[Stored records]

+++++

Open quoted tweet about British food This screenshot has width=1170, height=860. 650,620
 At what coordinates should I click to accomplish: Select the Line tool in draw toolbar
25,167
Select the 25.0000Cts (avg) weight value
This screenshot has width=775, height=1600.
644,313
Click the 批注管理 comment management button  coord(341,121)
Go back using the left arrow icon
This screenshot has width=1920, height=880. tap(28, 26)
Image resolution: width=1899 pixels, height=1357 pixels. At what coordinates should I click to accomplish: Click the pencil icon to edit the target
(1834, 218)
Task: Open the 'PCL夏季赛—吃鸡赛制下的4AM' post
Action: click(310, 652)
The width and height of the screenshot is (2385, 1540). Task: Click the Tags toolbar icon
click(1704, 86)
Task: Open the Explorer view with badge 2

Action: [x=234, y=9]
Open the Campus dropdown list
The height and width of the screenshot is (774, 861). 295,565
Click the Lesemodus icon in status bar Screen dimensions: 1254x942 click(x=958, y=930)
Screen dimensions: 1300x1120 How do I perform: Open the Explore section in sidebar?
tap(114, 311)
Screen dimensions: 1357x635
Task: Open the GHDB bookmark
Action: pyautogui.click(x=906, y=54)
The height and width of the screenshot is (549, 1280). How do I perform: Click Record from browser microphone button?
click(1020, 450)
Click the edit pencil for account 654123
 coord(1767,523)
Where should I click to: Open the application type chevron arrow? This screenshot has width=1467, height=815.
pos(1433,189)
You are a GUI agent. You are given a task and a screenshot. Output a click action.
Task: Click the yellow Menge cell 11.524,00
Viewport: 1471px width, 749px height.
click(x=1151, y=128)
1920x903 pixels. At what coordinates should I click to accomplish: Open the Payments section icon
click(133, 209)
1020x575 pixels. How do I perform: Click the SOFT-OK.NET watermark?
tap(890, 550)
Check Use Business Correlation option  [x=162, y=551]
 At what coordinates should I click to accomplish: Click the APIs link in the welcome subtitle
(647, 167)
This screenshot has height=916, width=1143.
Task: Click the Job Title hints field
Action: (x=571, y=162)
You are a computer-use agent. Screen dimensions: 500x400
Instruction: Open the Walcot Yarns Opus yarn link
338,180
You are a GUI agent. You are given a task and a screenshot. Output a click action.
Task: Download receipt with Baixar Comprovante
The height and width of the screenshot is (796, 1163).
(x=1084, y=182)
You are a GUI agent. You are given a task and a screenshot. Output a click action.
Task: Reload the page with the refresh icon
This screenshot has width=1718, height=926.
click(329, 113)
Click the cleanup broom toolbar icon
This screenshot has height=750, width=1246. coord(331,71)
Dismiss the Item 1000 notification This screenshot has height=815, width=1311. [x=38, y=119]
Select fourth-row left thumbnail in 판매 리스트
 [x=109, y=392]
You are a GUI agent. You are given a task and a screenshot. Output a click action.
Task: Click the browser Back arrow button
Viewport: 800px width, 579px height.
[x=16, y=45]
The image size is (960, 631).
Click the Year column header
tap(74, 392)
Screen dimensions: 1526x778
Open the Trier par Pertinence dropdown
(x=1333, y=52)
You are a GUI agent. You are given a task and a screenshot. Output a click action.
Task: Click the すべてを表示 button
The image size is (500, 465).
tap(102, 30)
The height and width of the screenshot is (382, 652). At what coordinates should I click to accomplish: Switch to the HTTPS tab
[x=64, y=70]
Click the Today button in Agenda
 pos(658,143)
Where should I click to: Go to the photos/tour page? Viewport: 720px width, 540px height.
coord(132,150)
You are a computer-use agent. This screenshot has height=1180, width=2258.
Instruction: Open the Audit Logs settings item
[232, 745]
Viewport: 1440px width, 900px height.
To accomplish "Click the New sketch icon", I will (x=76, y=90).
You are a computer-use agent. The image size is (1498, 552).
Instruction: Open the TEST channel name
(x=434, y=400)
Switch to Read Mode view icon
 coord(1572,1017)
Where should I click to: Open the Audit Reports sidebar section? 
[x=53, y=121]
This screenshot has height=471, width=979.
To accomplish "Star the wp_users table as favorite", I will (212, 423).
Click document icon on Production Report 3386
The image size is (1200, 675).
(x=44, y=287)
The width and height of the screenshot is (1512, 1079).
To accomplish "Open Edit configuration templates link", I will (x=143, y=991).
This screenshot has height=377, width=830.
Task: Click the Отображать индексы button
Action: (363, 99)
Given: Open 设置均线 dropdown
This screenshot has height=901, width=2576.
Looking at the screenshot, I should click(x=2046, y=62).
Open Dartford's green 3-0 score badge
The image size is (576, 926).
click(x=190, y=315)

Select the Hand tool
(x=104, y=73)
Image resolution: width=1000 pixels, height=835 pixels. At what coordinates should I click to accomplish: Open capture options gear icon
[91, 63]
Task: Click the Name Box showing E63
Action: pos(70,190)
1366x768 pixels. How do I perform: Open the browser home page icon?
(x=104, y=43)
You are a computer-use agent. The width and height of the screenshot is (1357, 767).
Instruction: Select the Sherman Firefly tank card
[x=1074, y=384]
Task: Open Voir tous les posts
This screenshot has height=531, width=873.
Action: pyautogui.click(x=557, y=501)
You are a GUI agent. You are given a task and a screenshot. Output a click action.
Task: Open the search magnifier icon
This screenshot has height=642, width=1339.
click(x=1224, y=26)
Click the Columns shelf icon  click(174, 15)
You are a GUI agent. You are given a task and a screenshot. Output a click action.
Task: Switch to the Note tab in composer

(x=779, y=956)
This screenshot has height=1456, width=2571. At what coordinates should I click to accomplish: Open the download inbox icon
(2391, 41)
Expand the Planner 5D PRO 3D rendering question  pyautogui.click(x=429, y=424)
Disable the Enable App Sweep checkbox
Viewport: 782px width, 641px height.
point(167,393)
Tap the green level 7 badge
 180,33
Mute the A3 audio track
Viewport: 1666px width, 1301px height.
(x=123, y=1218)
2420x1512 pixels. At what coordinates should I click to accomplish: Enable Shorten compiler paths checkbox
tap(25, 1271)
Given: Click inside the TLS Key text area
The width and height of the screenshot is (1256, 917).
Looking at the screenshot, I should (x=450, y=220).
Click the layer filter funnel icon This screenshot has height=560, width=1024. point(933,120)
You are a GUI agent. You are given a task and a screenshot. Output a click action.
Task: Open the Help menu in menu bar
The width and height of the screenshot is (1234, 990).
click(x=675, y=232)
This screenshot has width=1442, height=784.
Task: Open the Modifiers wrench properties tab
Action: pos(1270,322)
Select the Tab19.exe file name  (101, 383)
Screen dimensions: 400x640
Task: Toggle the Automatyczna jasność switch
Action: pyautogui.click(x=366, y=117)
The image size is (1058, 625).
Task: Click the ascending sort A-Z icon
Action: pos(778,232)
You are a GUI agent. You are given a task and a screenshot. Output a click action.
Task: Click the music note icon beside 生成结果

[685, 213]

+++++

◆ Exercise details
Count the lines in the items above that contain the string "link", and reply with the number alone.

◆ Correct response
3